Monday, Sep. 16, 2002

Wedded To Work

By Andrea Sachs

Luba loved her job. as a systems analyst for a large software company in Silicon Valley, she was part of a team of men and women who developed computer programs. The pressure was intense: Luba worked 12-hour days, plus weekends on her laptop. But the middle-aged wife and mother found the work fascinating. She liked her colleagues and became deeply involved in their lives. After three years, however, Luba was suddenly reassigned to another group. Although the transfer involved more pay and responsibility, she felt she had been ripped away from a life she cherished. She suffered shortness of breath, headaches and tingling in her hands. Luba's doctor advised her to seek psychotherapy. She told her therapist that her life had "no meaning." She said, "I feel like a shell of a person. There's nothing left."

Luba (not her real name) is one of nearly 200 patients whom psychologist Ilene Philipson has treated for overinvestment in work and whose experiences inform Philipson's provocative new book, Married to the Job: Why We Live to Work and What We Can Do About It. A resident of Oakland, Calif., Philipson, 52, describes how Americans' love affair with work might be great for corporate productivity but can have terrible personal consequences. Her book is well timed, with millions of Americans newly laid off and millions more working harder than ever to pick up the slack. "In giving it all to our jobs, we are running a great risk," she writes. "As Americans are working longer hours and investing emotionally in our jobs, we are simultaneously depleting our lives beyond work... When work fails--through a betrayal, rupture or layoff--employees who have given it all often find there is nothing to fall back on."

Americans spend more time at work than anyone else in the industrialized world. And then there are the hours spent on what Philipson calls "electronic leashes": e-mail, laptops, cell phones. "Formerly, personal success was evinced by the ability to not work, to be a part of a leisure class, to be idle," Philipson writes. "Today, we measure our success by how much we work." Philipson's clients say they work long hours not just to make more money. They are seeking recognition, self-esteem or a sense of belonging.

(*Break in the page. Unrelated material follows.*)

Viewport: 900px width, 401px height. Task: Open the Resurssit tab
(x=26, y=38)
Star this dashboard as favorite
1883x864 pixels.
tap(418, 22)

Philipson believes that overattachment to the workplace disproportionately afflicts women. "A lot of women I've seen have traded the anticipation of having security emotionally and economically through marriage to having security through work." While women make up two-thirds of her cases, they account for 85% of the work obsessed. Some of her patients were working until midnight without extra pay, bringing in food for their co-workers and vacuuming their own offices.

How can you tell if you're married to your job? Philipson suggests that you imagine quitting your current job and experiencing what that would feel like. If you feel terrified and alone and without direction, it's time to consider stepping back. Philipson recommends trying to leave work at a specific time each day, establishing limits on checking business e-mail and voice mail after hours, and taking restorative vacations.

So what about Philipson's own work habits? "I was totally married to my job," she says. "For most of the '90s, I was working about 55 hours a week. I realized, in part from listening to my patients, that my life wasn't that different from theirs." She reduced her work hours to 26 a week. "It really made me confront how I wanted to live my life. I had to reconnect." Is she happier now? "I'm getting married soon--to a man, rather than my job."